→ **Task prompt**
Can you pull every line of text from the records below, word for word, leaving out the pictures?

→ **Stored records**

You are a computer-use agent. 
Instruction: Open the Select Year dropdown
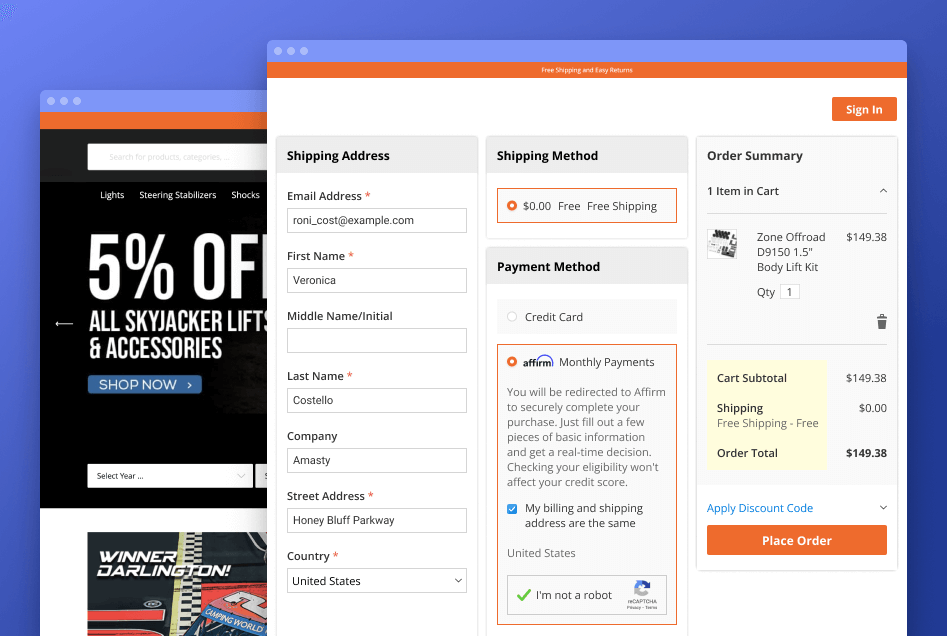pos(168,476)
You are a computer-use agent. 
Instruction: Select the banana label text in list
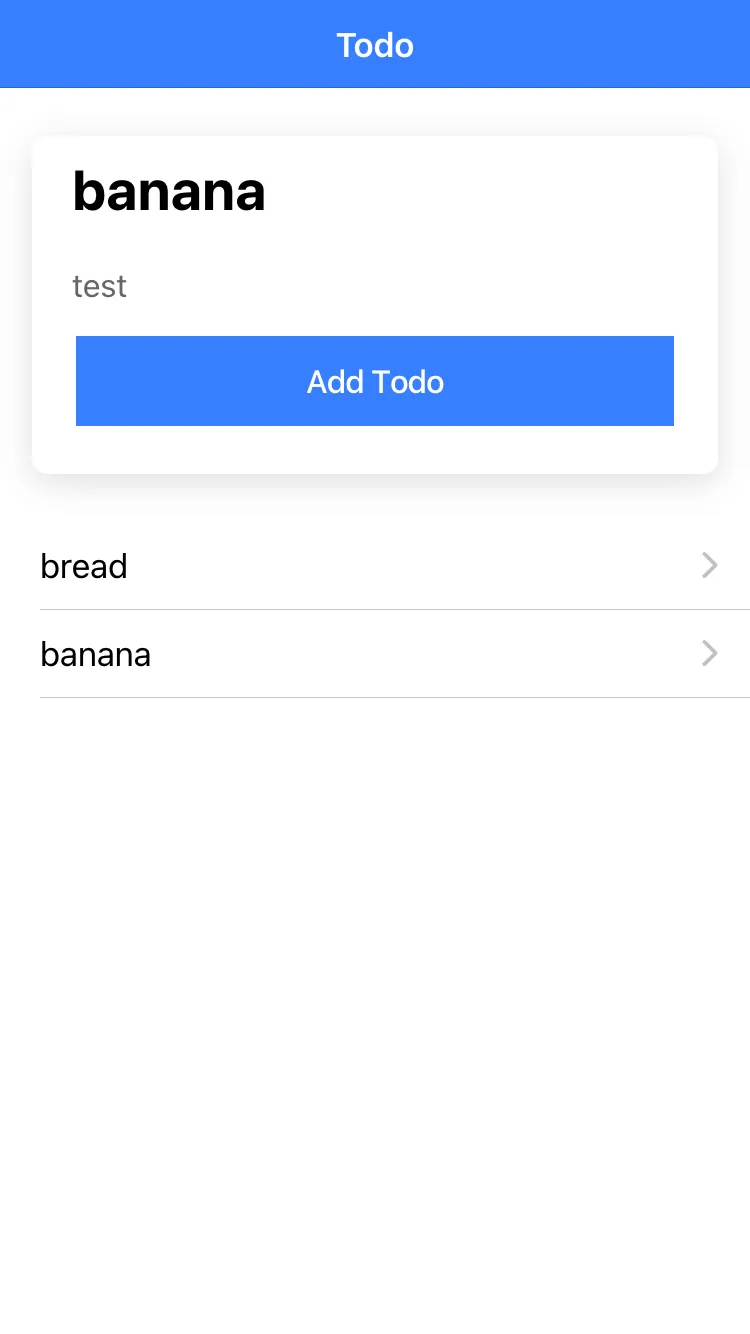point(96,655)
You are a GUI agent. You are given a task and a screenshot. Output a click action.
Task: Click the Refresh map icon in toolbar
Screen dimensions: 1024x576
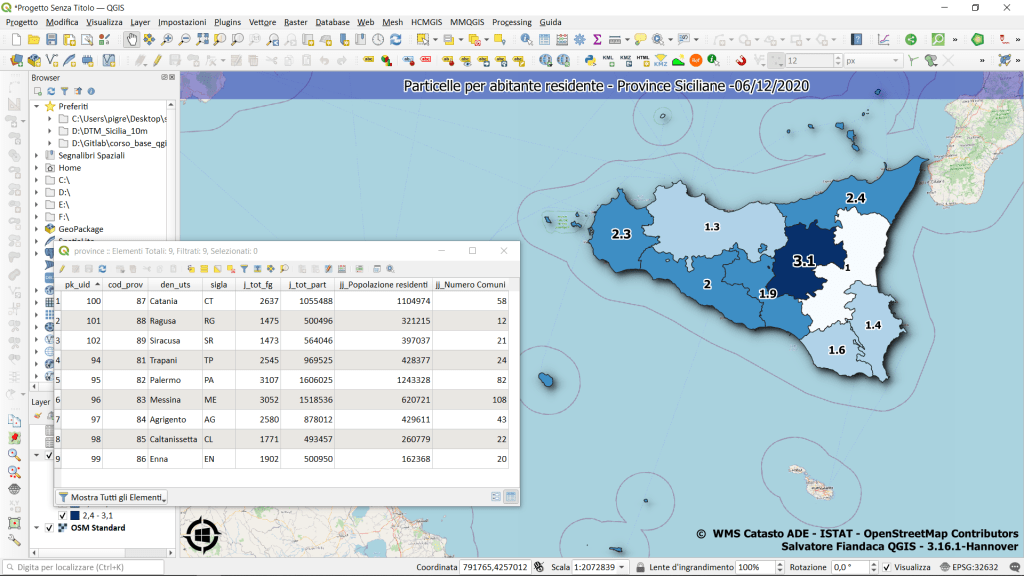click(x=395, y=39)
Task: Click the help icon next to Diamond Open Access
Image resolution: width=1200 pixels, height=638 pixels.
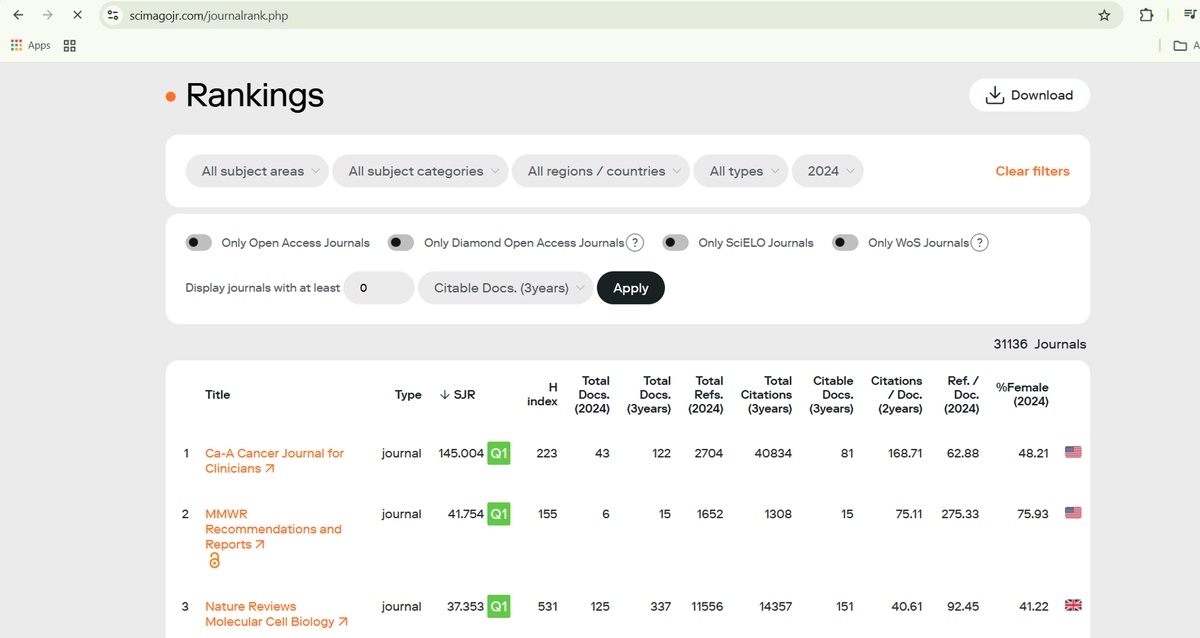Action: point(637,242)
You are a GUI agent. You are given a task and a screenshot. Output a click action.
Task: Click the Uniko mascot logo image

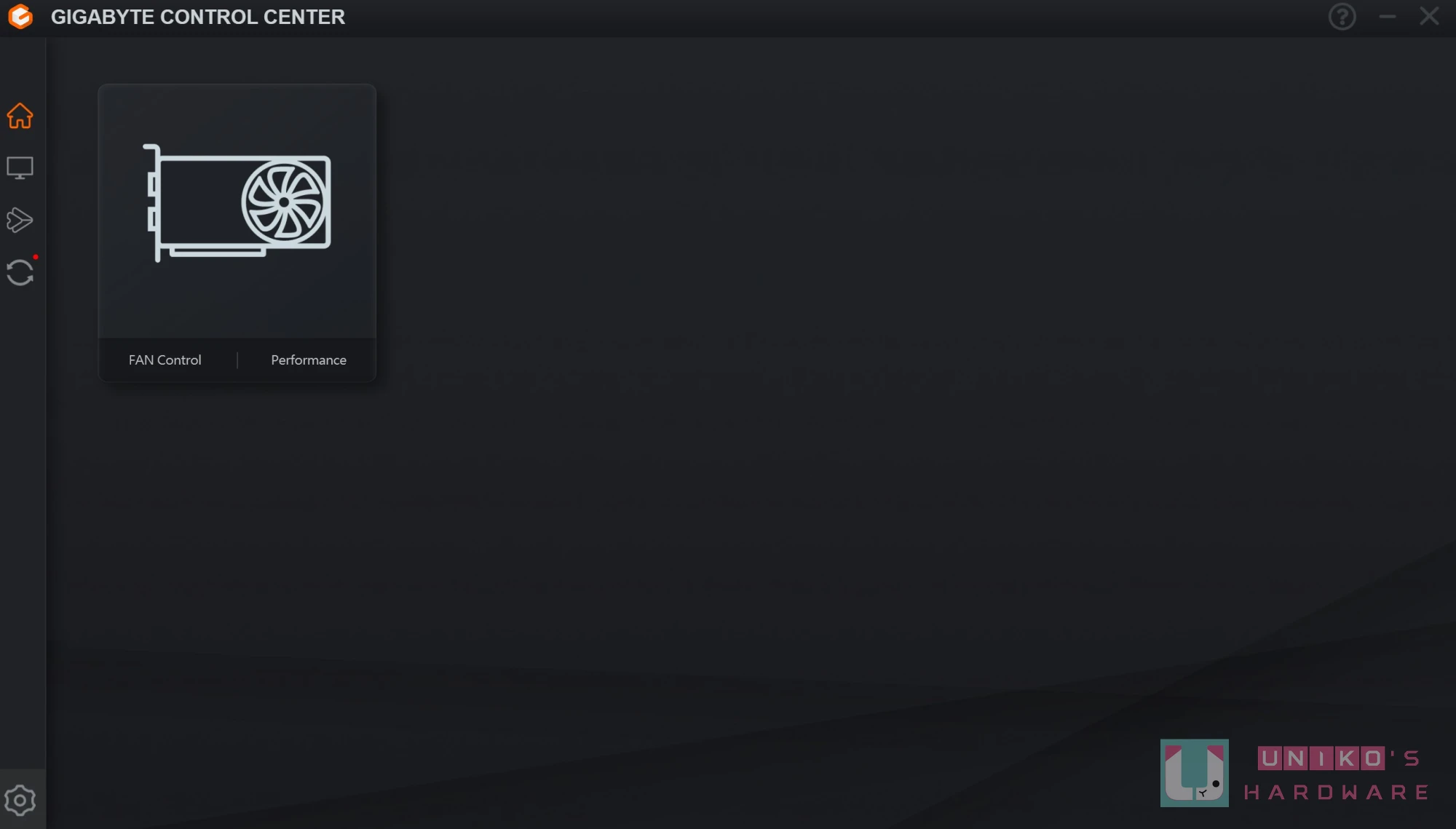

→ **Result**
You are a computer-use agent. 
Instruction: Open the Select Year dropdown
pos(168,476)
You are a computer-use agent. 
Instruction: Select the banana label text in list
point(96,655)
You are a GUI agent. You are given a task and a screenshot. Output a click action.
Task: Click the Refresh map icon in toolbar
Screen dimensions: 1024x576
click(x=395, y=39)
Task: Click the help icon next to Diamond Open Access
Image resolution: width=1200 pixels, height=638 pixels.
Action: point(637,242)
You are a GUI agent. You are given a task and a screenshot. Output a click action.
Task: Click the Uniko mascot logo image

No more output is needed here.